Sul sito dell’Institute for New Economic Thinking appare un articolo sul declino dell’economia italiana e sulle cause che l’hanno condotta sulla soglia del baratro.

Fino all’inizio degli anni ’90 l’Italia ha goduto di decenni di crescita economica robusta, durante i quali ha raggiunto il reddito delle altre nazioni della zona euro.

Poi è iniziato un profondo e costante declino, che ha cancellato decenni di convergenza del reddito.

Dai primi anni ’90 l’economia italiana ha iniziato ad arrancare e a rimanere indietro, poiché tutti i principali indicatori hanno iniziato un costante declino.

Non è un caso che il rovesciamento delle fortune economiche dell’Italia si sia verificato dopo l’adozione della “sovrastruttura giuridica e politica” imposta dal Trattato di Maastricht del 1992, che ha spianato la strada all’istituzione dell’UME nel 1999 e all’introduzione del moneta comune nel 2002.

L’Italia, è stata l’allievo modello dell’Eurozona, l’unico Paese che si è davvero impegnato con forza e coerenza nell’austerità fiscale e nelle riforme strutturali che costituiscono l’essenza stessa delle regole macroeconomiche dell’UME.

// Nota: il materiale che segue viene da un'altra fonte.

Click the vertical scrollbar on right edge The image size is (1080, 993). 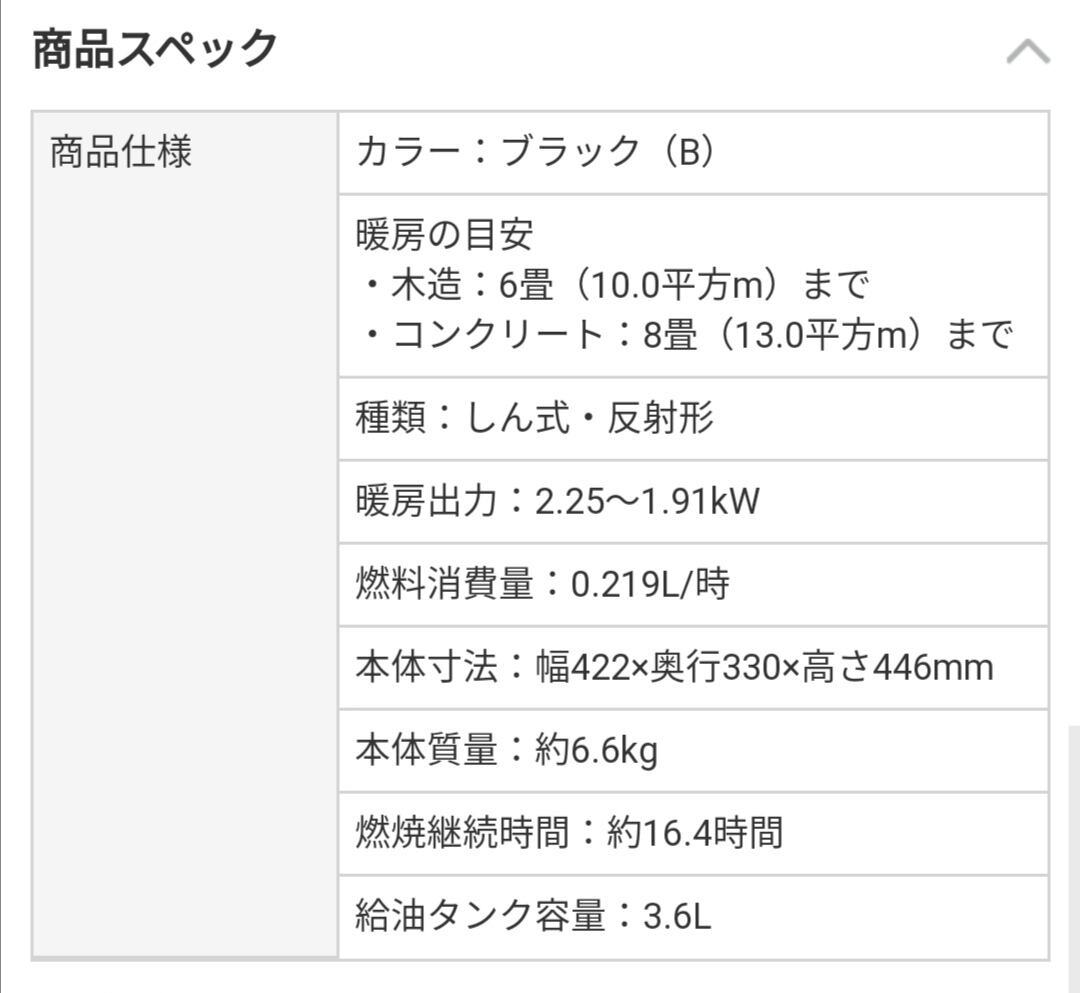(1073, 850)
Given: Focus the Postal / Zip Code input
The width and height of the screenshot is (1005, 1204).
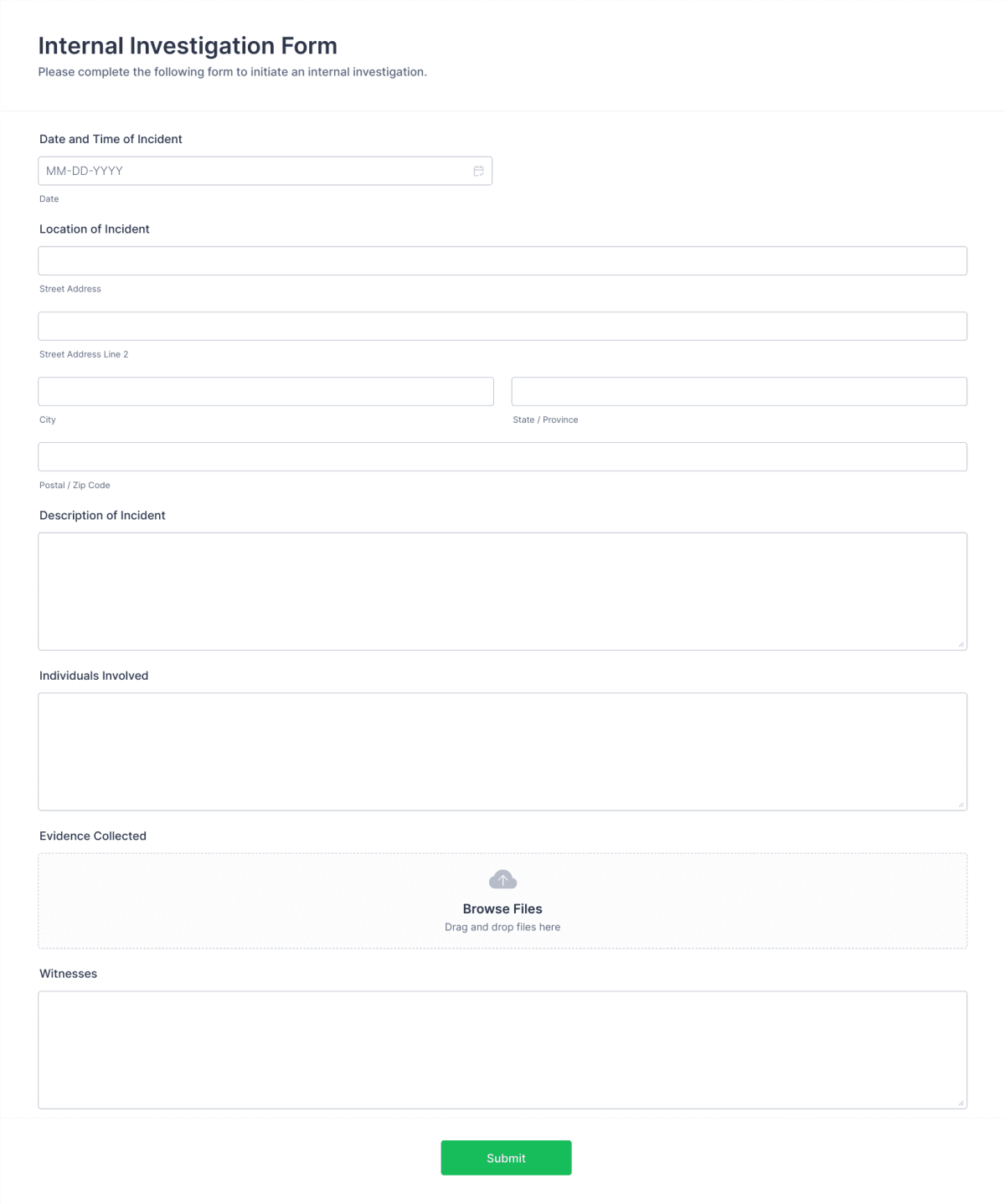Looking at the screenshot, I should (502, 456).
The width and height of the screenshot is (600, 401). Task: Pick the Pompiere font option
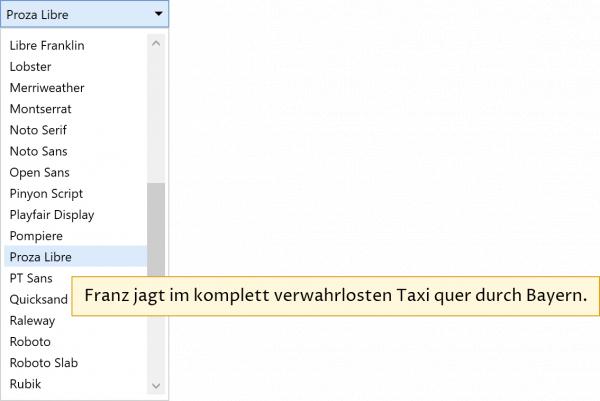[36, 235]
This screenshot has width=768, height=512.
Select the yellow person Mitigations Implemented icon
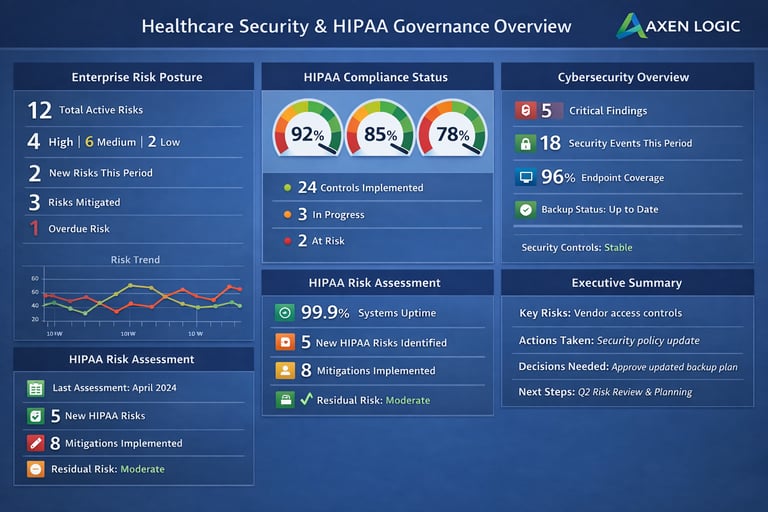[x=285, y=370]
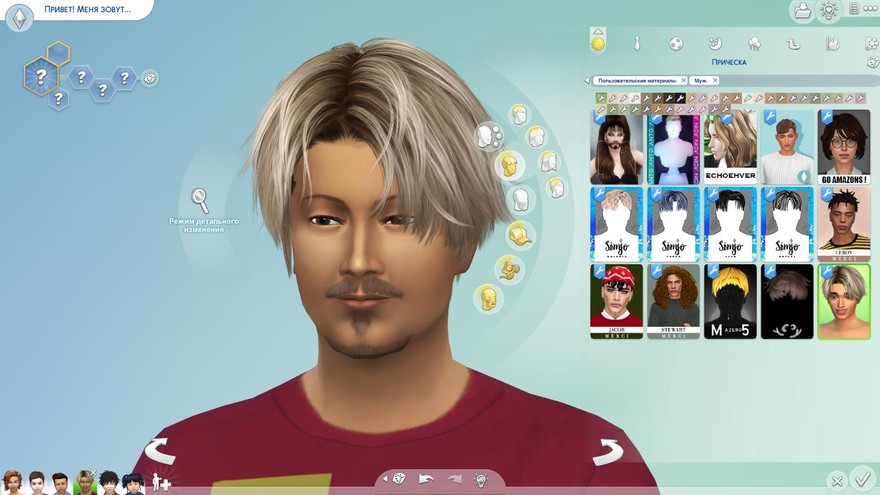Expand the everyday outfit category arrow
This screenshot has height=495, width=880.
[x=598, y=32]
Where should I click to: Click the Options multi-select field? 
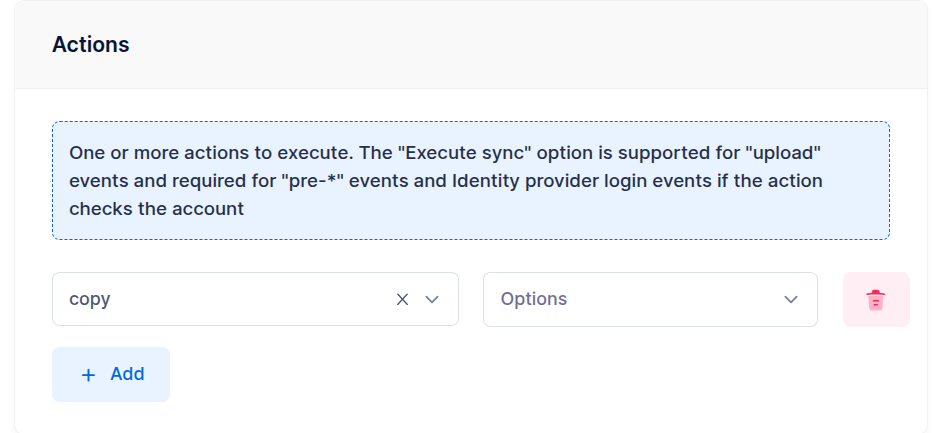(x=650, y=299)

L’Italia è stata più rigorosa anche di Francia e Germania, pagando un costo molto alto: il consolidamento fiscale permanente, la persistente moderazione salariale e il tasso di cambio sopravvalutato hanno ucciso la domanda interna italiana.

Questa carenza di domanda ha asfissiato la crescita della produzione, della produttività, dell’occupazione e dei redditi.

La paralisi italiana è una lezione per tutte le economie dell’Eurozona, ma come avvertimento, non come esempio.